Using histogram operation before loss function

My problem is that I want to calculate the KL-divergence from two histograms. When I get the outputs from the NN output, the easiest way to go is to calculate the histogram with torch.histc or torch.histogram. I do the same thing for the labels. The problem is that the histogram operation is non-differentiable so when the backpropagation starts, it cannot calculate the gradients from it.
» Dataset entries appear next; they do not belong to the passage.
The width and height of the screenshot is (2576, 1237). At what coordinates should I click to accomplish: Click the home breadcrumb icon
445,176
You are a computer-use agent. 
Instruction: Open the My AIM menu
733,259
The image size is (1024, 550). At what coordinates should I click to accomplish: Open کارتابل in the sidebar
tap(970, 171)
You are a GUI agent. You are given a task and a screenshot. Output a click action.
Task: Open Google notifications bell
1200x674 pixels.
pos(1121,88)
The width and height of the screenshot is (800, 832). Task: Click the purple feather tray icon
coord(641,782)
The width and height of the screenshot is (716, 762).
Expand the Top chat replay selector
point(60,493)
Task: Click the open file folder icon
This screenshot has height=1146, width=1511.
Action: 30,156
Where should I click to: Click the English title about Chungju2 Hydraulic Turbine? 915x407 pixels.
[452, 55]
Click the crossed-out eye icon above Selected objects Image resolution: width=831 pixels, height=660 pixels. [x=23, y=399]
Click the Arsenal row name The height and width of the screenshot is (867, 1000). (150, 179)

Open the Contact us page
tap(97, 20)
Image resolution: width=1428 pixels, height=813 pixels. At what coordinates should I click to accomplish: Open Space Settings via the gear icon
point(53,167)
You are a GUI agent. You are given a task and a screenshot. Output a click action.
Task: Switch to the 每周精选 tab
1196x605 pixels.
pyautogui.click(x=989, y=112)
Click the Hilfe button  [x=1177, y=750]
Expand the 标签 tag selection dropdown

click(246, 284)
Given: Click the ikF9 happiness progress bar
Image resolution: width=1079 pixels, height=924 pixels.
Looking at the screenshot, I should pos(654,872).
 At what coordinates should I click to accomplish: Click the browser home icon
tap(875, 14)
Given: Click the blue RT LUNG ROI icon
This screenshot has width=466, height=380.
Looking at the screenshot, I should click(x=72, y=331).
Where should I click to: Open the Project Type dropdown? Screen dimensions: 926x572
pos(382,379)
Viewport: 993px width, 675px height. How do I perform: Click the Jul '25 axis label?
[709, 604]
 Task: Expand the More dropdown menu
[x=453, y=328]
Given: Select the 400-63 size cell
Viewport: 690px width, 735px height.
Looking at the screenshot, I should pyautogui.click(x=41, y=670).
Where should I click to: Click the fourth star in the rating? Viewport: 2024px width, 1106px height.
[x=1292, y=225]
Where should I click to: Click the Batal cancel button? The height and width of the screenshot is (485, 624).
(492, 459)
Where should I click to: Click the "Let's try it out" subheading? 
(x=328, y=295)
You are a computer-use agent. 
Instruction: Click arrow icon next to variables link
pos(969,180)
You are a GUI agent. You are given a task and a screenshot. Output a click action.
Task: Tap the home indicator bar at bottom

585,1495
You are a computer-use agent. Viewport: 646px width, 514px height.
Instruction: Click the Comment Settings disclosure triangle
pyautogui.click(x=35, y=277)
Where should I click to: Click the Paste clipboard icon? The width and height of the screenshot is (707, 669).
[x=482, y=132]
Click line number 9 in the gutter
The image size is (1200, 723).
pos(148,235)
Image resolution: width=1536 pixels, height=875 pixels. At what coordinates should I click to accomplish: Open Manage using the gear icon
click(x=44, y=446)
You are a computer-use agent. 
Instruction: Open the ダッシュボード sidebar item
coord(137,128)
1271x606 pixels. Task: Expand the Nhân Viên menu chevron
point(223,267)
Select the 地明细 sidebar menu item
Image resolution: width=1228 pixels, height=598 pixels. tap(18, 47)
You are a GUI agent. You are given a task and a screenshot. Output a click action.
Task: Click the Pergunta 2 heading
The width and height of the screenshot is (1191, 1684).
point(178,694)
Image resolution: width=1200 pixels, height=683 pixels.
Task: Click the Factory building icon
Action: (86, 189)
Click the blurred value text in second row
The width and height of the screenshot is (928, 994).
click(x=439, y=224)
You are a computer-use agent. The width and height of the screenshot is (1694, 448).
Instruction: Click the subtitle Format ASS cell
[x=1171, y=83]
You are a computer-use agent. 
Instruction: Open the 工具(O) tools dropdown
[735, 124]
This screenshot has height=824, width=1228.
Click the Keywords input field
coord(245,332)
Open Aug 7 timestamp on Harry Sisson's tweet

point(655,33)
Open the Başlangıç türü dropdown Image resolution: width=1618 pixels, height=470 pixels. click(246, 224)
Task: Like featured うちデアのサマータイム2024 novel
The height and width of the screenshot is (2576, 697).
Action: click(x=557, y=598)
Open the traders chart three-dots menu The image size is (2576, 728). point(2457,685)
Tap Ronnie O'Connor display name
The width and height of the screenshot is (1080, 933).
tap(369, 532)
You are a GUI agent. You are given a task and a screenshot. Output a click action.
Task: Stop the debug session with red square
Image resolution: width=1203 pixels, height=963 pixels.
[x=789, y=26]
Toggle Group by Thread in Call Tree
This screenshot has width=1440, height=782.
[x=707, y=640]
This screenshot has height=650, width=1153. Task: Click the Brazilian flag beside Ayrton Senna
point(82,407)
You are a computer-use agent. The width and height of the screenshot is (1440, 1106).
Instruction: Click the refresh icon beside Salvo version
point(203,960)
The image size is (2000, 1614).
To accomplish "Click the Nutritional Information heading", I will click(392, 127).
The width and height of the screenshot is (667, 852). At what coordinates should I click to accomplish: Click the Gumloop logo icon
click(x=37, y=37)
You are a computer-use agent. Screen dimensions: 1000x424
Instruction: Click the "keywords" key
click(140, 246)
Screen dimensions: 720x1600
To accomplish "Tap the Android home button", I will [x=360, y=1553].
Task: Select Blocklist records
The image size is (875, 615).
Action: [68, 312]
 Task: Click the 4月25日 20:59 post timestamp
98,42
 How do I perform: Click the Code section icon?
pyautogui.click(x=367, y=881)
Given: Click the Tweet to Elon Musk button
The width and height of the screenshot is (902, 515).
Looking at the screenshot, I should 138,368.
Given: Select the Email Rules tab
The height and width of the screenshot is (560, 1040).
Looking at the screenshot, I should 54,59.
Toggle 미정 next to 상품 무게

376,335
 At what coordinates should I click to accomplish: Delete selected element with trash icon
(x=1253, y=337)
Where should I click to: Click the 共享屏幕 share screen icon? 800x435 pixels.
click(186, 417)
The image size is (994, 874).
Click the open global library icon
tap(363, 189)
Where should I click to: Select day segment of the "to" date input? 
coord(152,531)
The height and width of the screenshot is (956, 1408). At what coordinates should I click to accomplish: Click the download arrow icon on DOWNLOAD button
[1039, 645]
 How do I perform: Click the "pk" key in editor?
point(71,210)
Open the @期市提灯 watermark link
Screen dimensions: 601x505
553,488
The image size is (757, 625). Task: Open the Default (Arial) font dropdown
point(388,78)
I had three ideas from here:

  1. detach the histogram operation from the computation graph:
  • if i do this, there is no step from outputs and labels to the final loss function, because it gets the detached values from the histogram operation, so when we differentiate it, it cannot step back because of the break in the graph
  1. Create a gradient function that just passes the the received gradients on backwards without changing the values.
  • i implemented this, however the loss function is differentiated with respect to bin numbers (or normalized bin values). If I have 10 bins, and 20 outputs and I want to pass on the gradients unchanged than 10 values will be passed backwards and I have to expand the gradient list with arbitrary numbers so I match the original 20 outputs.
  1. just pass on the loss value to every output before the histogram, effectively cirumventing the histogram operation
  • the derivative of the loss is calculated with respect to outputs before the histogram (does this even make any sense doing?)
  • A custom gradient distribution function sohuld be implemented here.

I do not think that going deeper than this into the computation has any benefits because of the time invested and the problems that could arise further down the line when trying to use the model.

Other theoretical questions:

If I use the histograms as input for KL-divergence loss, should I:

  • should I calculate the PDFs from the histograms or are they fine if I use the counted numbers in the bins
  • make the predictions logarithmic or not (KLDivLoss — PyTorch 2.0 documentation)? The link here suggests that I should
  • should I apply softmax (I think it is just for the example in the link above and I already have a distribution with a hsitogram, just making sure)

My implemented custom histogram operation with a passing gradient function (number 2. in the list):

class HistFunction(torch.autograd.Function):
    @staticmethod
    def forward(ctx, input):
        bins = 5
        min=-16.1 
        max=35.8
        output = torch.histc(input, bins=bins, min=min, max=max)
        ctx.save_for_backward(input, density=True)
        return output

    @staticmethod
    def backward(ctx, grad_output):
        input, = ctx.saved_tensors
        grad_input = torch.zeros_like(input)
        grad_input[:grad_output.size(0)] = grad_output
        return grad_input

Thanks in advance!